|
|
|
|
|
by mschwarz
69 days ago
|
|
Day to day I run a dev pod (implementor + qa + frontend design), a review pod doing adversarial review with one Claude and one Codex, and an orchestrator pair. I think the best flex here to illustrate real work being done is so far the longest single rig I've kept running continuously was about 4 days, so that means a large implementation spec being executed with test driven dev approach from obra superpowers + independent deep contextual code reviews at milestones (my own skill pack) + automated vercel agent-browser testing along the way. So currently it's a closed sdlc loop that is only limited by the amount of work I gave it. The "babysitting agents" part moves me up a layer to watching for spec drift and handling weird edge cases that come up. So its not set and forget but you can definitely have it work on something real overnight to get that 'my agents shipped code for while I slept' kind of outcome. I watch a demo video in the morning to see what they built, then do my own code review spot checks of pr's.
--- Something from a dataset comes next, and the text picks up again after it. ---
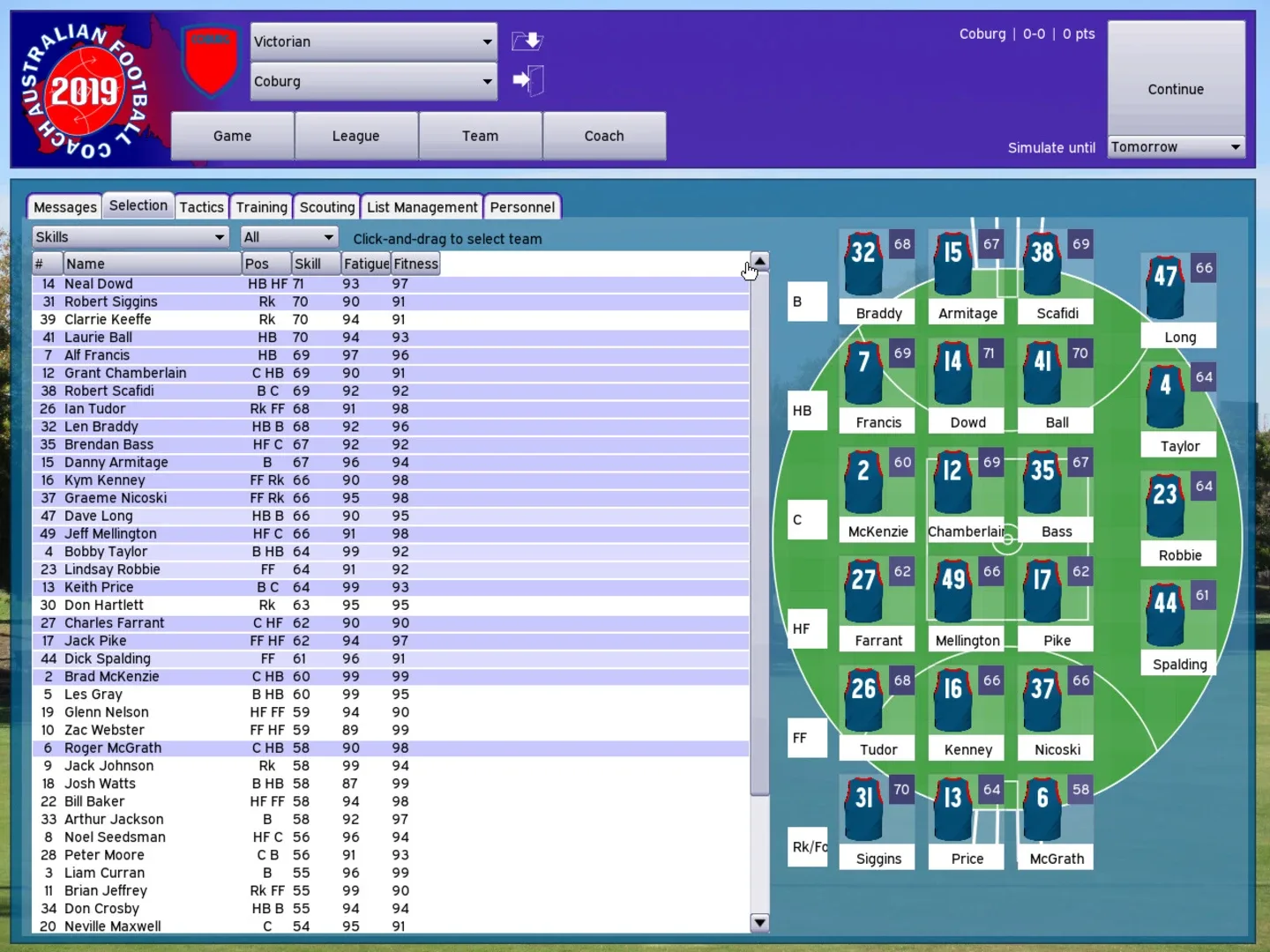Expand the Coburg team dropdown
Image resolution: width=1270 pixels, height=952 pixels.
(374, 81)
The original motivation for making OpenRig is this pattern works well I've been doing this for months now, and I'm sure many people have also gotten something like to work, but the topology is fragile. Like the sessions die, your laptop needs a reboot, you lose the setup you built up that took weeks to perfect. OpenRig makes the topology itself a first-class thing, like a docker-compose but for the topology of claude codes / codex on your machine and all their specific context and configs you fine-tuned. Regarding supervision - that is the key question for sure - I can't really babysit more than 4-5 agents without feeling like I've lost the plot a bit. So the demo pod in the onboarding includes an example of a pattern I use where there are 2 orchestrators in a "high availability" pair, so I just really interact with 1 agent for the workstream - the orch-lead. The peer is there to monitor and absorb the lead's mental model in realtime, and can take over for the rig if the lead's context limit hits the wall, or something else goes wrong. |
|
I tried doing the same for the cases of maintaining OSS projects. So far, best I could manage is to get the agents to autonomously do %80~ of the work. But then, I have to review manually each potential PR, and almost in every case to further work with an agent providing it with guidance live to fix it. This takes about as much time as without the swarm. So far I found that the usefulness of the swarm is mostly for the initial scouting, to map out what work needs to be done in first place, and store it in a nice JSON file.
From my observations, all it takes is one mistake for an agent to make, from there, the architecture just snowballs into chaos as the future work builds on top of incorrect initial approach.